In 2007, the Scientific Library was the venue of a conference titled "Medical Libraries of Ukraine on the way to the Knowledge Society", which was organized by the Ministry of Healthcare of Ukraine, the National Scientific Medical Library, and the Ukrainian Library Association. The conference discussed the current state of medical libraries in Ukraine, development trends towards the formation of a knowledge society, ways to provide integrated technology in medicine and pharmacy, and the prospects of forming a multifunctional, medical, electronic library.
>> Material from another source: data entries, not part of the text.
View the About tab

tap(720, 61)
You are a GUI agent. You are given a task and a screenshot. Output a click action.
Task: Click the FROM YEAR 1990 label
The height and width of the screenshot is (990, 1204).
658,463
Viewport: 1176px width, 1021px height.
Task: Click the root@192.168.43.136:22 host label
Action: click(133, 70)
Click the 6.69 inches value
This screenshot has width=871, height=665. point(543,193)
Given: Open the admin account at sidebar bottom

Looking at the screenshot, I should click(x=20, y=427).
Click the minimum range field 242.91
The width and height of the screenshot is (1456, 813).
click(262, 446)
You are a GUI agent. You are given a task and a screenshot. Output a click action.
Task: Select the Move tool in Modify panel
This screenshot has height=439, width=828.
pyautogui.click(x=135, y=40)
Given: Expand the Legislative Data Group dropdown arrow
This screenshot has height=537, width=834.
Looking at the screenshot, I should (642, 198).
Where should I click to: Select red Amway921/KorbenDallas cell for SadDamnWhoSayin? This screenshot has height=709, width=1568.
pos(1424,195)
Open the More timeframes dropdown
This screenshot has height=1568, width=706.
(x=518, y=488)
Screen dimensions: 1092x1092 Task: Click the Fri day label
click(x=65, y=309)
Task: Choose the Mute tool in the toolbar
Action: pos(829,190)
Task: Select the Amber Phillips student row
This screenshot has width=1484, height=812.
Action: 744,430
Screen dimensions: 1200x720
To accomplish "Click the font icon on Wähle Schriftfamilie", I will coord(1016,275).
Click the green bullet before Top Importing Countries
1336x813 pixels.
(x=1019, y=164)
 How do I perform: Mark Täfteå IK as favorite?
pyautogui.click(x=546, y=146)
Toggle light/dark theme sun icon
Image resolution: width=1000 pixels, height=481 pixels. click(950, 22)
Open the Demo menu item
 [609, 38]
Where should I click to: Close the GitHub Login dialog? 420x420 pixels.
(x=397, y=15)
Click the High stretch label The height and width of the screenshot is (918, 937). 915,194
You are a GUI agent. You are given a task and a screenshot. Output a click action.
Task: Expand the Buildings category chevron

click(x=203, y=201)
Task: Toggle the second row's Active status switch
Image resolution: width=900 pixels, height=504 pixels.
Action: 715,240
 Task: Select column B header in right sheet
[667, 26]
In 2012, as part of an agreement between Danylo Halytskyi LNMU and the Austrian Academy of Sciences, the universities jointly conducted bibliographic research and eight articles about famous Ukrainian, Austrian, and Polish scientists were published in the Austrian Biographical Lexicon, or the "Österreichisches Biographisches Lexikon 1815–1950", a scientific publication of the Austrian Academy of Sciences.

== Departments ==
An important department of the library is that of educational literature, which was established in 1971, and for students' convenience is situated in the theoretical building of the university on Schimseriv 3 Street (formerly Side Pekarska). With its two reading rooms and two loan departments, the department aims to provide the students of the university with quality textbooks and teaching materials. In September 2002, the loan department of English literature was established. In 2007, the reading room for foreign students started its work, and the library has also expanded its capabilities by providing Internet access.

== Cooperation ==
The library is always looking for partnerships that would contribute to its collection and the lives of its students and employees. The library has also formed partnerships that help to solve its pressing issues and develop its future goals. The Scientific Library is a member of the Ukrainian Library Association, Arbeitsgemeinschaft für Medizinisches Bibliothekswesen, Arbeitsgemeinschaft der Bibliotheken und Dokumentationsstellen der Ost-, Ostmittel-und Südosteuropaforschung (ABDOS), and partner of the Lviv Book Forum, an NGO.